Jestem zapomnieniem

64 4 0
                                    

Kiedyś miałem marzenia.
Kiedyś chciałem istnieć.
Kiedyś moje życie miało sens.
Kiedyś rozumiałem radość.
Kiedyś miałem nadzieje.
Kiedyś kochałem.
Kiedyś fantazjowałem.
Kiedyś miałem uczucia.
Kiedyś byłem sobą.
Kiedyś istniałem.
Kiedyś miałem rodzinę.
Kiedyś żyłem pełnią życia.
Kiedyś spełniałem marzenia.
Kiedyś myślałem optymistycznie.
Kiedyś wszystko było prostrze.
Kiedyś żyłem.
Wszystko przeminęło, zniknęło i zostało owładnięte przez mrok. Już nie istnieję.
Dziś straciłem wszytko.
Jednym gestem, jednym słowem.
Dziś nie mam nic.
Dziś nikt o mnie nie pamięta.
Już nie boje się zapomnienia. Jestem wspomnieniem.
Dziś straciłem nadzieję.
Umarł ostatni okruch. Została ziejąca pustka.

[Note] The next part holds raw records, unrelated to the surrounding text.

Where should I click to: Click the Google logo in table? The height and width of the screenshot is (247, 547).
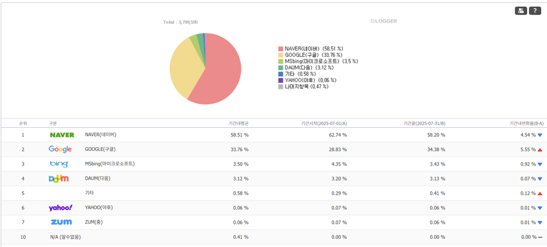coord(60,149)
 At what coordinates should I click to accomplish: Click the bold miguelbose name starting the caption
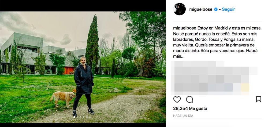185,28
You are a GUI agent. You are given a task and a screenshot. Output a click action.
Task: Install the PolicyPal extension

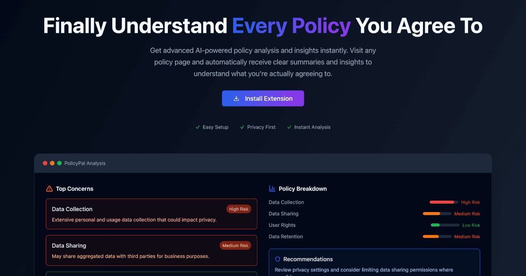pyautogui.click(x=263, y=98)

Dziś straciłem wspomnienia.
Jedyne co mi pozostało to wspomnienie jej dotyku. Kara za wszysztko. Najgorsza kara.
Dziś nie marzę.
Straciłem marzenia.
Dziś rozumiem tylko strach.
Dziś nie istnieję.
Dziś nie żyję.
Moje życie przeminęło w  bólu. Jestem ale mnie nie ma. Jestem zapomnieniem. Witaj bracie mroku, witaj na wieczność. Tylko mrok o mnie pamięta. Jestem zapomnieniem.